Since ~2010, technological change in life sciences has been accelerating with inventions like gene therapies, CAR-T, liquid biopsies beginning to work out. Roughly, when a field’s technology is changing rapidly, technical founders have advantages. For software and information technology this has been true. For software design, the toolkit and possible products given tremendous advantages to founders who have the engineering capability and understanding on what will become possible. Whereas, when change is slow, supporting management, say over new technologies, is logical (as observed during the 2000s). Sometimes fields rapidly change for a bit then calm down going back and forth. However, recent founder-led companies and their success will determine the amount of capital that shifts overtime to this approach and how new capital invests. Companies like Emulate, Recursion, Atomwise, and Synthego need to become very large (over $10B and one reaching $100B) to validate this model. We’re not out of the woods yet - returns on R&D are still abysmal and breakthroughs in other fields like neuroscience might not happen. It still takes at least ~$25M to discover something, do hit-to-lead and optimization studies, and mice work to enter the clinic. There are still many inefficiencies/opportunities for new companies to solve here.
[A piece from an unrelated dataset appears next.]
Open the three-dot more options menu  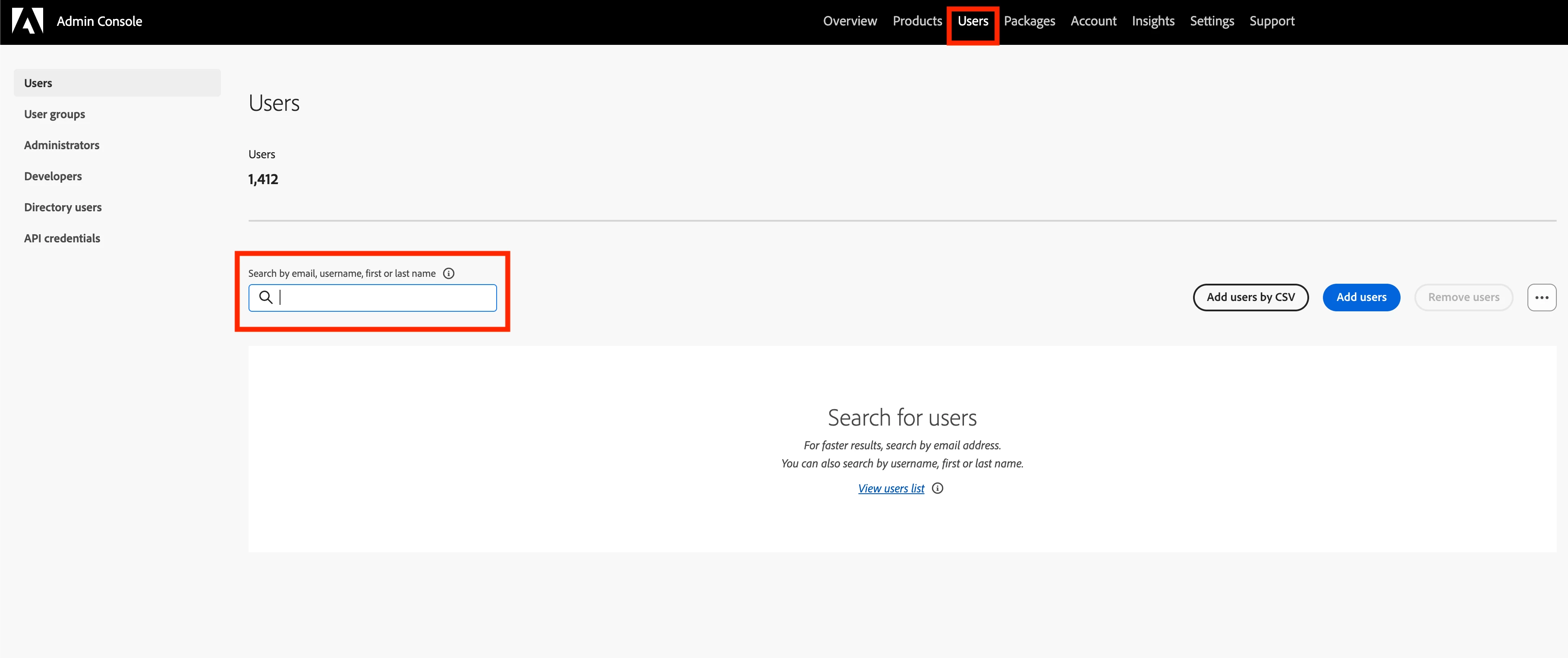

Just as firms like a16z began to prefer young engineers as founders and provide them with the agency infrastructure to support their development as CEOs, life sciences needs to begin to provide this agency to inventors. This makes sense - engineers leading software companies know what product decisions to make and do so quickly. Given that the investment community in software began providing massive levels of support to these engineers, these founders were able to grow and mature over time. Software investors have more to provide on investing structures and incentives rather than artificial intelligence to the life sciences field. Most people tend to focus on technology, but leave out the most important feature of building an enduring company: founders and incentives.